Мои младшие братья стали моими детьми. До сих пор моими единственными друзьями были щенки, я тайком подкармливала их из детской бутылочки, которую откопала в мусорной куче. Мне всегда приходилось одеваться в одежду, которую до меня носили уже четыре поколения, поэтому футболки болтались на мне мешком, а штаны были застираны до дыр… Не знаю, где папа доставал эти вещи, скорее всего, покупал в гуманитарных ассоциациях. Я не спрашивала и радовалась тому, что есть. На мне эта одежда чаще всего заканчивала свое существование. Когда отец давал мне какие–то вещи, они были слишком велики. Он приносил другие — но они уже были малы. Единственное, чего у нас дома всегда хватало, так это еды. Меня всегда кормили досыта: мясом, овощным супом dhal bat. Папа считал это делом чести. Что касается остального… тут нам редко приходилось радоваться. Я еще не ходила в школу, и моими единственными игрушками были всякие штучки, которые я подбирала на улице. И конечно, мои младшие братья…
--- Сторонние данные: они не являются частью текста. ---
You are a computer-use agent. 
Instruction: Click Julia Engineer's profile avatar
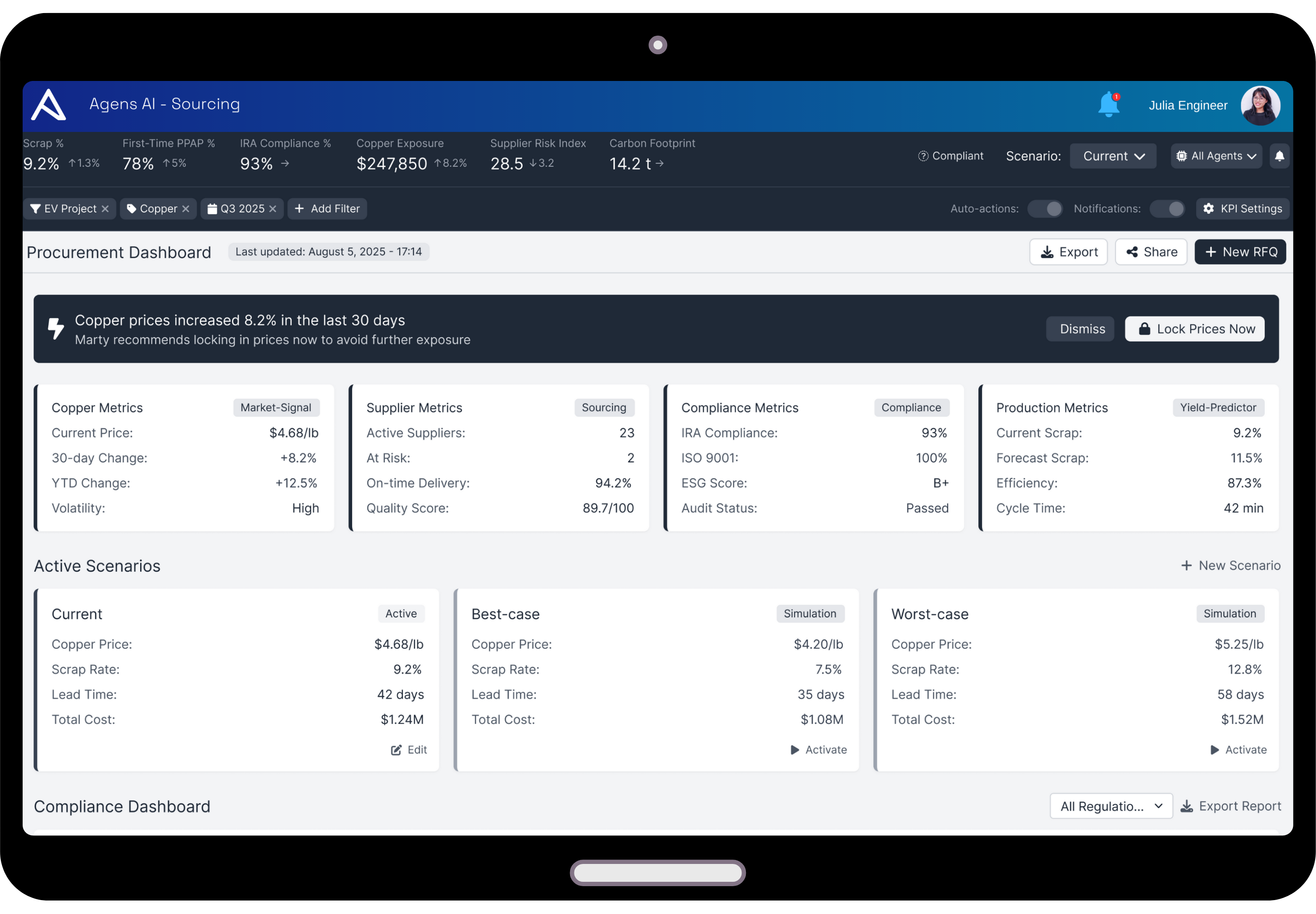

Мне нравится, что они от меня зависят. Когда мама сбежала из дому, чтобы укрыться от бешеного нрава отца, и ее не было несколько дней, я осталась с братиками. Они заставляют меня чувствовать свою значимость. Конечно, иногда я просто выхожу из себя, особенно когда приходится стирать их пеленки. Карма Шоесанг родился зимой, в эту пору вода в главном фонтане замерзает. Я моюсь один раз в неделю, и воду приходится брать у соседей. Они делают домашнюю наливку, поэтому им нужно много воды: они нагревают ее, а потом переливают в большой чан. Когда вода остывает и пара становится недостаточно, я могу забрать ее и привести себя в порядок. Тогда я прячусь за домом и с наслаждением моюсь. Но теплой воды все равно не хватает, поэтому мыть посуду и стирать одежду и пеленки братьев приходится в ледяной воде. От этого трескается кожа на моих несчастных, сильно озябших руках, и я не могу их даже согнуть — совсем как бабушка Долмы.

Я не понимаю, как мой братик, такой маленький, такой миленький, может столько из себя извергнуть. Но стоит ему только захныкать — и я тут же бросаюсь менять ему пеленки. Думаю, что это и есть любовь: вытирать неприятно пахнущую попку крошечного плачущего существа и при этом чувствовать, как сердце переполняет нежность. Забота о брате делает меня добрее. Наверное, именно благодаря малышам и маме в моем сердце все же ожила любовь, хотя душа моя была готова зачерстветь и высохнуть от страданий.

В девять лет я веду себя как маленькая разбойница. Соседи даже называют меня Брюсом Ли. Наверное, из–за того, что у меня такая же стрижка — под горшок. И мне очень нравится это прозвище, потому что я люблю Брюса Ли. Я хочу научиться драться, как он, стать такой же сильной, так же разбивать ударом кулака кирпичные стены и побеждать во всех схватках. Меня побаиваются даже те ребята из нашего квартала, которые старше. И меня это очень радует. Все же я еще очень маленькая. С виду мне не дать больше семи лет. Но зато я ничего не боюсь. Одним ударом больше, одним меньше — какая разница? В любом случае, никто не сможет причинить мне большую боль, чем родной отец. Это наполняет меня опьяняющим чувством могущества. Больше всего мне нравится нападать на мальчишек, которые старше и сильнее меня.